How to Deal With Social Media When Someone Goes Viral

(Hint: boundaries and empathy will get you far)

 

Tragedies on all scales tend to go viral. These sad and catastrophic events online let us *somewhat* experience what it is like to go through crises and chaos. We can observe from afar while drinking our cup of coffee. What we do while drinking that cup of coffee is what ensures whether we are adding to the chaos, or helping the people involved. We can help people build their resilience, or we can bring them down more.


Are you there to support? Are you there to help in some way? Or are you there to pursue your own agenda? We all mean well (ok the 99% of us who are not bots or trolls. ha!), and want to support people going through trauma, but there are good and bad ways to do it.


I've done the TEDx and LOTS of seminars on how to handle social media when something bad happens, based mostly on the fact that I have seen some @#$&. (For those who don't know me well, my TEDx talk is at the end of this. I need to do some updates to what I have learned in the last decade, so I may apply to do another one.)

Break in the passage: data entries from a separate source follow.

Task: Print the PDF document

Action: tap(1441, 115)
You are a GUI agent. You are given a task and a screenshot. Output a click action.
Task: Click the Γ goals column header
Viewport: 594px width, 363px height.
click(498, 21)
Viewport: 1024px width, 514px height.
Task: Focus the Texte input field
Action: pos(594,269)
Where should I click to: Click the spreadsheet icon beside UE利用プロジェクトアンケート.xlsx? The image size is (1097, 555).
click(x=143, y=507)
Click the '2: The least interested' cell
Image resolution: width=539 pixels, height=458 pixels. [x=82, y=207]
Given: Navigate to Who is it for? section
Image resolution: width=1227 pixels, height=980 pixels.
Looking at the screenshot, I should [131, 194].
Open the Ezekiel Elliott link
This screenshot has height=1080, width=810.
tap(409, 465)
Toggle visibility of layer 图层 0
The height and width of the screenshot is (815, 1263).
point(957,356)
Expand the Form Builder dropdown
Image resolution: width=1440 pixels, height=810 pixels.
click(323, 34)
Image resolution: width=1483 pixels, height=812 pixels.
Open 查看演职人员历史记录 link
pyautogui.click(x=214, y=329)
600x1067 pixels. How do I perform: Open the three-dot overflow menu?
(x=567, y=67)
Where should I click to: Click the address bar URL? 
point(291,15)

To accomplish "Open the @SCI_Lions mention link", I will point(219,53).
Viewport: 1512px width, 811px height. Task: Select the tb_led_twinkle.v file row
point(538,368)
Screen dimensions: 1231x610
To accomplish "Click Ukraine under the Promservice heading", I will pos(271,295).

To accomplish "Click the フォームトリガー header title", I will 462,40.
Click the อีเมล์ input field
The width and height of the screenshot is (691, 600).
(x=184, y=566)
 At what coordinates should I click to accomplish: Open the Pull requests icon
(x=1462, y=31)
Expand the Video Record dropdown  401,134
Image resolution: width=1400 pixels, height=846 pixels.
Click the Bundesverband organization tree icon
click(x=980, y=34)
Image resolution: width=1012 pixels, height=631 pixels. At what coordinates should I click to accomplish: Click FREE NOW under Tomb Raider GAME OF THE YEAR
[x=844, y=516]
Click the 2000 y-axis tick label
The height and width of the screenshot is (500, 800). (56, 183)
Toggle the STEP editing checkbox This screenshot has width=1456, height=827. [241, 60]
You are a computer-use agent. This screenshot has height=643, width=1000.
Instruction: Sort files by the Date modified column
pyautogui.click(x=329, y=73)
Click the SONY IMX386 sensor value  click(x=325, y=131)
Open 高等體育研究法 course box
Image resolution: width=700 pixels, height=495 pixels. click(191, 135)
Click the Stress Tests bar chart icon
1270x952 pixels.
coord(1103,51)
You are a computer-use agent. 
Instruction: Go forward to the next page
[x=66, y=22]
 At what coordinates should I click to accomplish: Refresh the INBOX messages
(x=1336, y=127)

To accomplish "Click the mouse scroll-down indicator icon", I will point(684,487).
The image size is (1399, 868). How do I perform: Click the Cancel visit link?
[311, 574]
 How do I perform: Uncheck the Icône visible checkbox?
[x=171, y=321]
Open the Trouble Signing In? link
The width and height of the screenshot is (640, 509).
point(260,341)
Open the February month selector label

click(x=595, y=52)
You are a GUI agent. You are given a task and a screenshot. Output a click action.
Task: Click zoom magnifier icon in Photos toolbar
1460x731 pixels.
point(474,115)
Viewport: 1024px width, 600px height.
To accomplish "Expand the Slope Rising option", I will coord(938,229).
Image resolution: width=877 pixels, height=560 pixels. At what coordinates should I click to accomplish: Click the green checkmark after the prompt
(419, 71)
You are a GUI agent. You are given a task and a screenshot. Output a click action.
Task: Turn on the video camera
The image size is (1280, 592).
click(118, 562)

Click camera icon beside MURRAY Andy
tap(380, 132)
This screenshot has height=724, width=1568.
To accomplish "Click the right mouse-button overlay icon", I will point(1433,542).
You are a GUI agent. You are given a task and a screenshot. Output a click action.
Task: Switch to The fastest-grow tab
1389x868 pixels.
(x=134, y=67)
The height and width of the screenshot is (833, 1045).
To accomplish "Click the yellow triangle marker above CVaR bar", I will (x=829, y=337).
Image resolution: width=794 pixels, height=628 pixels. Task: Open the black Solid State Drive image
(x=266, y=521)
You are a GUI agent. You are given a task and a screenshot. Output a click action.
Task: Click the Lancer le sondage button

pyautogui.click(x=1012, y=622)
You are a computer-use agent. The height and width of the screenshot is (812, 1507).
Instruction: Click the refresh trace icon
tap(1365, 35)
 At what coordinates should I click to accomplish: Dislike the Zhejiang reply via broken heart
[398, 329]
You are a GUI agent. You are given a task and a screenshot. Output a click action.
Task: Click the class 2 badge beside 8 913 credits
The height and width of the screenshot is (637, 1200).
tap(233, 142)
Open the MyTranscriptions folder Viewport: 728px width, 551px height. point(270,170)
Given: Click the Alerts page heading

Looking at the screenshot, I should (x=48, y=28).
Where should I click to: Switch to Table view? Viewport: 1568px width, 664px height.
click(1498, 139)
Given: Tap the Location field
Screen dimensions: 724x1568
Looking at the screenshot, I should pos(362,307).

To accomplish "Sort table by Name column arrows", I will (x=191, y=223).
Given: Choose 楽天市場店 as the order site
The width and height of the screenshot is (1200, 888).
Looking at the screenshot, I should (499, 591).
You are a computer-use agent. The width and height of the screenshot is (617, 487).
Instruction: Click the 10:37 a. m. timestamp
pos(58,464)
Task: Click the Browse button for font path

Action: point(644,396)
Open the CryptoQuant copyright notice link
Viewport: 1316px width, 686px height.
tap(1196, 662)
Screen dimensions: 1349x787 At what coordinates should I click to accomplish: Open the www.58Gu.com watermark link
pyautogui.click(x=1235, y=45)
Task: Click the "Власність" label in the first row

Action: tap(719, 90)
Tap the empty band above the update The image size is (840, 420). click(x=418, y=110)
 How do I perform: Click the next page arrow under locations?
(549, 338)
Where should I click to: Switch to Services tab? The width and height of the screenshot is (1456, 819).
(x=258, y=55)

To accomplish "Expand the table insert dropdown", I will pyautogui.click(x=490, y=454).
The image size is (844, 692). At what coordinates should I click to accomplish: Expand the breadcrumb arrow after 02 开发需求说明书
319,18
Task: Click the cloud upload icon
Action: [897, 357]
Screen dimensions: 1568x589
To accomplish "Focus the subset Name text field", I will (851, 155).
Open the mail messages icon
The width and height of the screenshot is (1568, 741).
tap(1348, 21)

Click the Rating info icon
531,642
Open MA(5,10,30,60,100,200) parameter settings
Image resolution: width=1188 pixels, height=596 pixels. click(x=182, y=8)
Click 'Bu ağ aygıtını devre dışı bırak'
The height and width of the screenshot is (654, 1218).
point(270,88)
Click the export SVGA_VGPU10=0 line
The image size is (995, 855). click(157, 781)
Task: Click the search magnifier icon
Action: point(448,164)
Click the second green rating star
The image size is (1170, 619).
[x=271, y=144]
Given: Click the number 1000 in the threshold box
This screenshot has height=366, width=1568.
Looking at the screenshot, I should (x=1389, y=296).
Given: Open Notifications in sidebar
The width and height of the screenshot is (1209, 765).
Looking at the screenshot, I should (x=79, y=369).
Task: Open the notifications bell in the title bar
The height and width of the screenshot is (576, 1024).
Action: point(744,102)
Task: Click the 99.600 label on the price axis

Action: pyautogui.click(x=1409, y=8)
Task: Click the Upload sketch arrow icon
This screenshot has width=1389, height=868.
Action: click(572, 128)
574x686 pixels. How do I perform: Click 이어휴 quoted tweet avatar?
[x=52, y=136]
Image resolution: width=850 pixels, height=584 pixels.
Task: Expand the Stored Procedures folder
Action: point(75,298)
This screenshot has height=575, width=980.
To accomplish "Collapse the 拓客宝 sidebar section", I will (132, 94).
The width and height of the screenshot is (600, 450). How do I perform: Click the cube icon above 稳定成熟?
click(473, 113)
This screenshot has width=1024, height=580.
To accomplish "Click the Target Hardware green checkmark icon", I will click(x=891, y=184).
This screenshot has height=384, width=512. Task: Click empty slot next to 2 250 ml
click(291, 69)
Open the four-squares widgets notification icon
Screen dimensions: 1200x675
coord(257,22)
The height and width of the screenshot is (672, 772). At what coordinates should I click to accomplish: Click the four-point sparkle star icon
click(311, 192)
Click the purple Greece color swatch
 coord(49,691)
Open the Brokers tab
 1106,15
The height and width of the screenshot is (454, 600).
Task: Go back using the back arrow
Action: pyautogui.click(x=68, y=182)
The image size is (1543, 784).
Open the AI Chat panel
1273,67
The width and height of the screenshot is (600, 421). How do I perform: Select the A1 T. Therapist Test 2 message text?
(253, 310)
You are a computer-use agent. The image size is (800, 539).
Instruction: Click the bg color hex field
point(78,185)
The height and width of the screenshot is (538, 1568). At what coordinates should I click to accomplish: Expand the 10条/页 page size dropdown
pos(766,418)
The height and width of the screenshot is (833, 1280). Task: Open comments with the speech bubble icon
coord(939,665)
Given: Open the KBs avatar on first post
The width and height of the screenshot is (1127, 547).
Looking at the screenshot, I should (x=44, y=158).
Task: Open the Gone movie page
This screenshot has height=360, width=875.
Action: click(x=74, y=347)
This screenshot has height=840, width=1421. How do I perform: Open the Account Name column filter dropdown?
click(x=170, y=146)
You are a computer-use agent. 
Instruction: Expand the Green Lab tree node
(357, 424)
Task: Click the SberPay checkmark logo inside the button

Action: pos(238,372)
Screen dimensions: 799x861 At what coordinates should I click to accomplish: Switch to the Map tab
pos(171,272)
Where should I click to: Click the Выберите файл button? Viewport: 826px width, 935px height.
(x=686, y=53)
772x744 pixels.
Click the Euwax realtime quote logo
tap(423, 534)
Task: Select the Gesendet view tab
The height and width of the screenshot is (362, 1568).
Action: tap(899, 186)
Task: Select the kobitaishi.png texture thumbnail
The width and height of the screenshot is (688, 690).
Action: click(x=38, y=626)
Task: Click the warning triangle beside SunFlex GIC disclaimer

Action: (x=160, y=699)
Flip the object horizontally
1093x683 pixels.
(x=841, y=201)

Since the situation in Ukraine started and has, for lack of better phrase, made some people “go viral”, I've seen two things happen on a much larger scale on social:


  1. People are struggling with how to best support the people they follow, but who they don’t know personally.

  2. Requests are coming from people who've suddenly gone viral. They’re overwhelmed with tons of new followers, and are now begging these new followers not to send messages with simple "how are you" and who then demand a response. They also suddenly feel like they are responsible for spreading correct information about a situation. It is a huge weight on their shoulders while they’re already stressed.